The driver and other members of the group refuse to identify after the trooper and deputies fail to explain the reason for pulling them over.
Wayne County Sheriff’s deputy Larry Linder arrives and attempts to explain why he thinks probable cause of a crime was committed by the group.
“You don’t take a drone and fly it over private property and not think something is gonna happen.”
“I don’t think you know–I know you don’t know what you’re talking about,” Hindi tries to explain to deputy Linder.
“I don’t have a drone. I don’t plan on buying one,” the deputy replies.
“Which only shows again that you don’t know what you’re talking about,” Hindi says.
“We have laws in New York: Probable cause.
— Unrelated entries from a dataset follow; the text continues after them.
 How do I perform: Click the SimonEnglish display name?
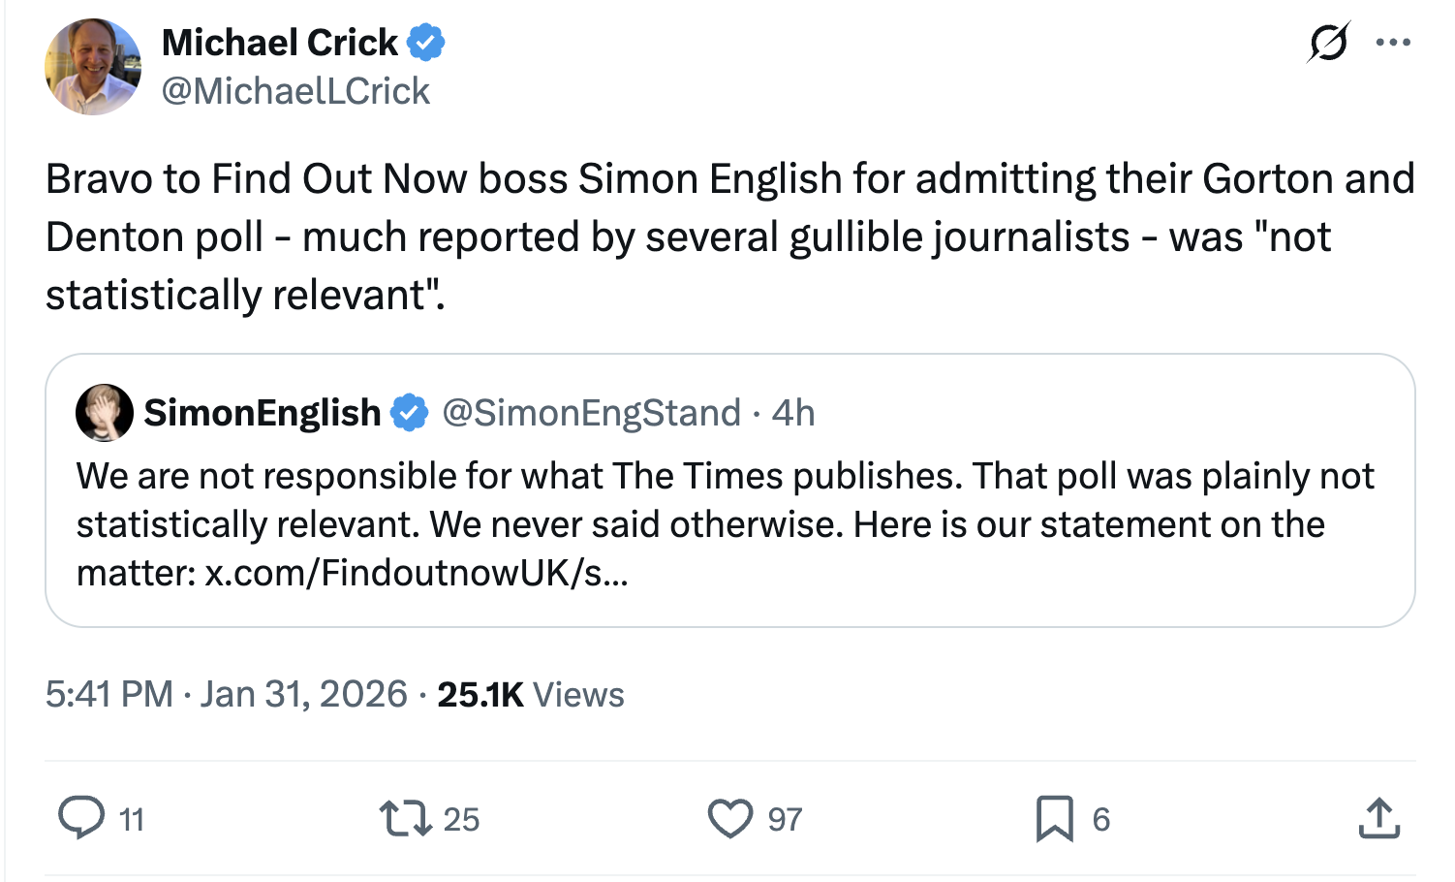(263, 413)
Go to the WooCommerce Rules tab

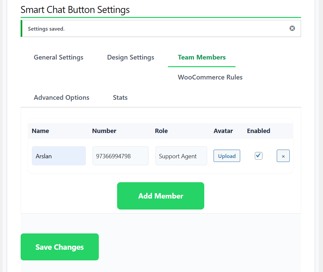210,77
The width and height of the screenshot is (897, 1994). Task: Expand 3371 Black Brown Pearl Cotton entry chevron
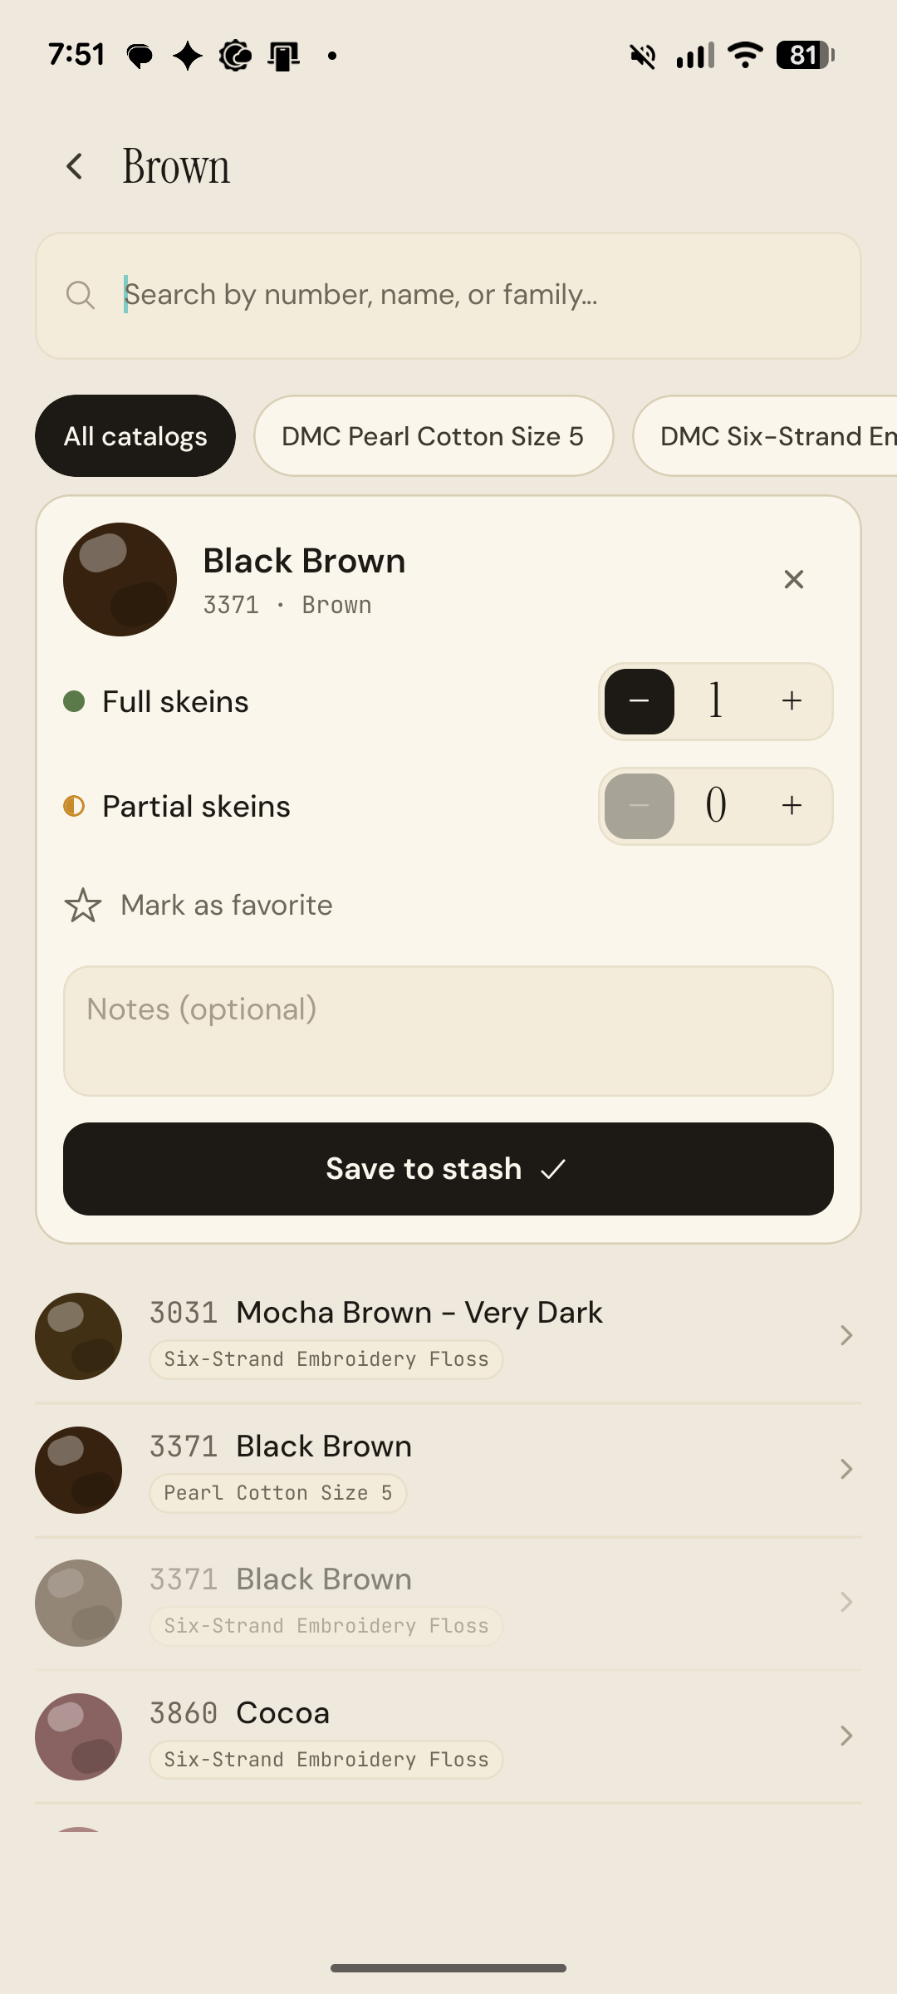click(x=846, y=1469)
Reasonable suspicion. We have reasonable suspicion that you’re violating laws, flying a drone over private property without permission. OK?,” Deputy Linder says.
“Why don’t you just call, I don’t know, the local airport and ask them if that’s an issue,” Hindi suggests.
“We don’t have a local airport.”
“Oh, gosh, this is going to look ridiculous on youtube. It really is. I mean, it’s gonna look outrageous. And I don’t like to make cops look silly. I really don’t. I like to depend on cops. I have cops who are friends. And I like to believe you guys are all the good guys. OK? Why don’t you stop doing this. ”
Hindi and the group are met with silence from sheriff deputies and state troopers standing next to him.
The New York state trooper reappears to talk to the driver of the vehicle and begins making threats to arrest him.
“OK, sir. In New York state you gotta prove that you have a license for operation. I’m gonna ask you again for your ID. OK, if you choose not to supply me with that, what I’m going to do; I’m going to take you into custody. I gotta find a licensed driver. If I can’t find a licensed driver, then I’m going to tow the car. OK?”
“So this is now a traffic stop?”
“No, I have reasonable suspicion to pull you over, because of a complaint,” the trooper says to the driver.
“For what crime, though?” the driver asks.
“Well, I stopped you because you were flying a drone on someone’s private property. OK? I have reasonable suspicion that you were doing that, now that I’ve pulled you over for a traffic stop and ascertained that. OK, you told me you were flying a drone. You were asking me if it was a crime.”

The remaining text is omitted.